Re: [PATCH v2 03/16] builtin/update-ref: skip ambiguity checks when parsing object IDs

Justin Tobler <jltobler@xxxxxxxxx> · Wed, 19 Feb 2025 12:21:44 -0600

On 25/02/19 02:23PM, Patrick Steinhardt wrote:
> Most of the commands in git-update-ref(1) accept an old and/or new
> object ID to update a specific reference to. These object IDs get parsed
> via `repo_get_oid()`, which not only handles plain object IDs, but also
> those that have a suffix like "~" or "^2". More surprisingly though, it
> even knows to resolve references, despite the fact that its manpage does
> not mention this fact even once.
> 
> One consequence of this is that we also check for ambiguous references:
> when parsing a full object ID where the DWIM mechanism would also cause
> us to resolve it as a branch, we'd end up printing a warning.
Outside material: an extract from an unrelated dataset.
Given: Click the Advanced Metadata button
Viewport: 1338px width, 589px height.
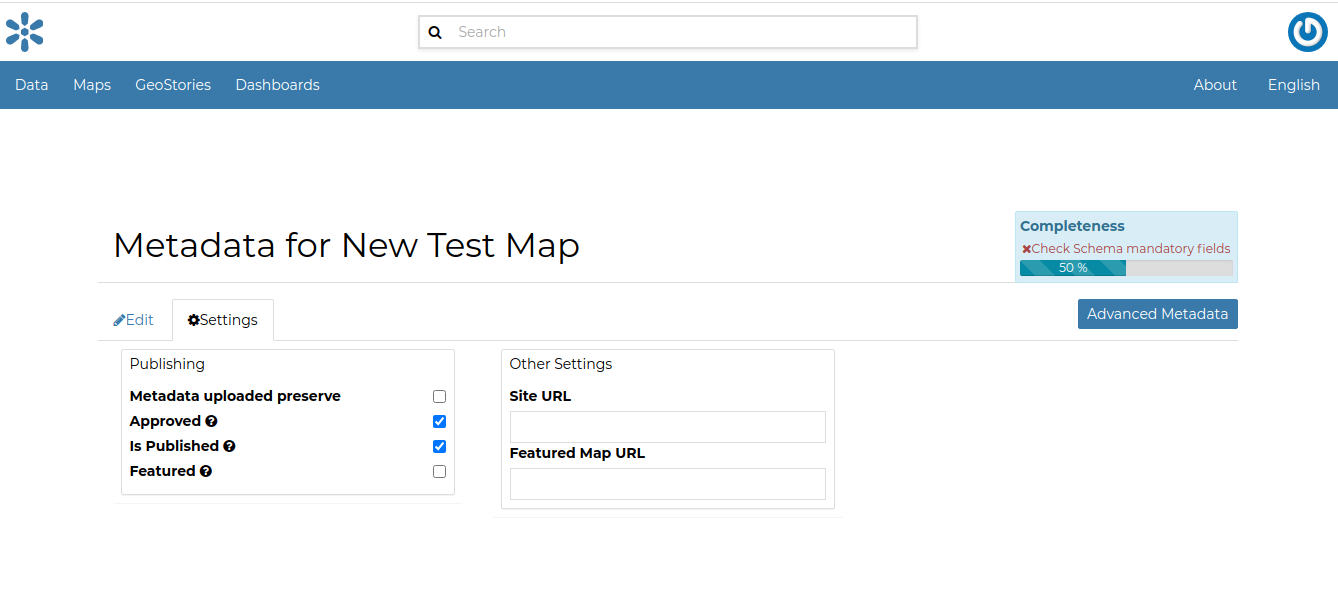Looking at the screenshot, I should (x=1157, y=314).
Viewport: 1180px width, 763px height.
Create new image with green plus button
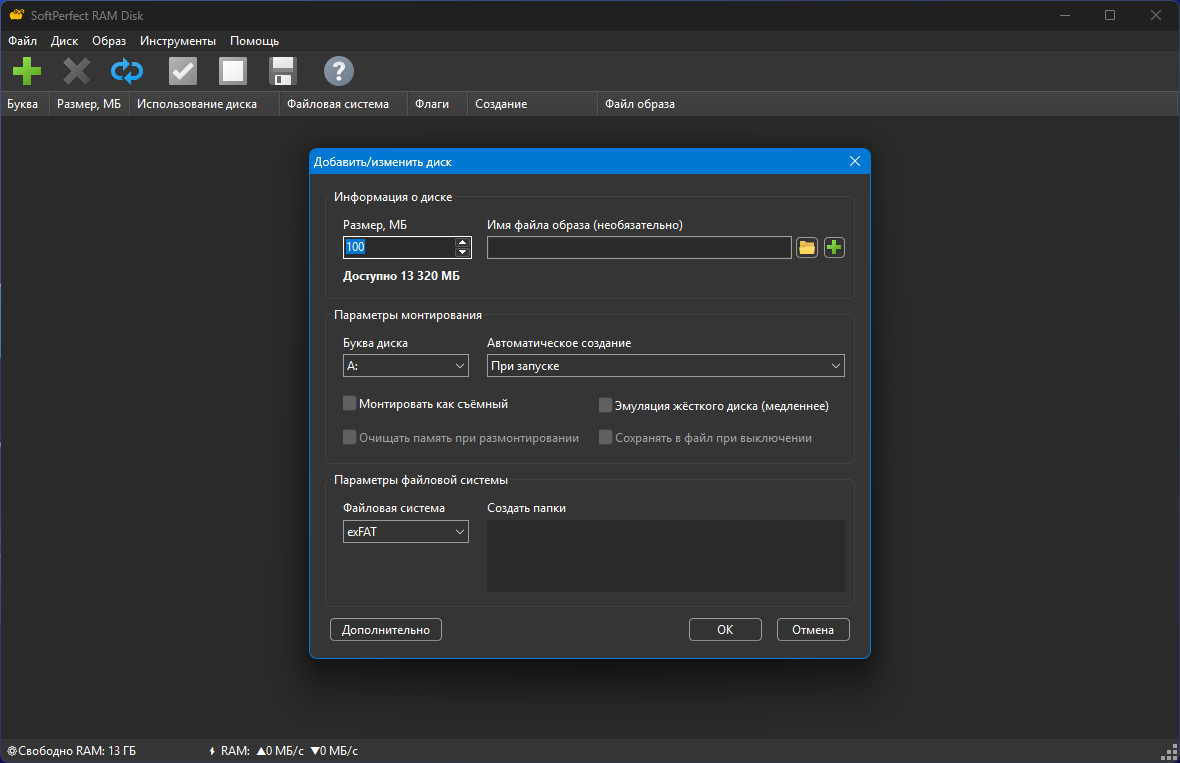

While this
> check makes sense to have in general, it is arguably less useful in the
> context of git-update-ref(1). This is out of two reasons:
> 
>   - The manpage is explicitly structured around object IDs. So if we see
>     a fully blown object ID, the intent should be quite clear in
>     general.

Makes sense.

>   - The command is part of our plumbing layer and not a tool that users
>     would generally use in interactive workflows. As such, the warning
>     will likely not be visible to anybody in the first place.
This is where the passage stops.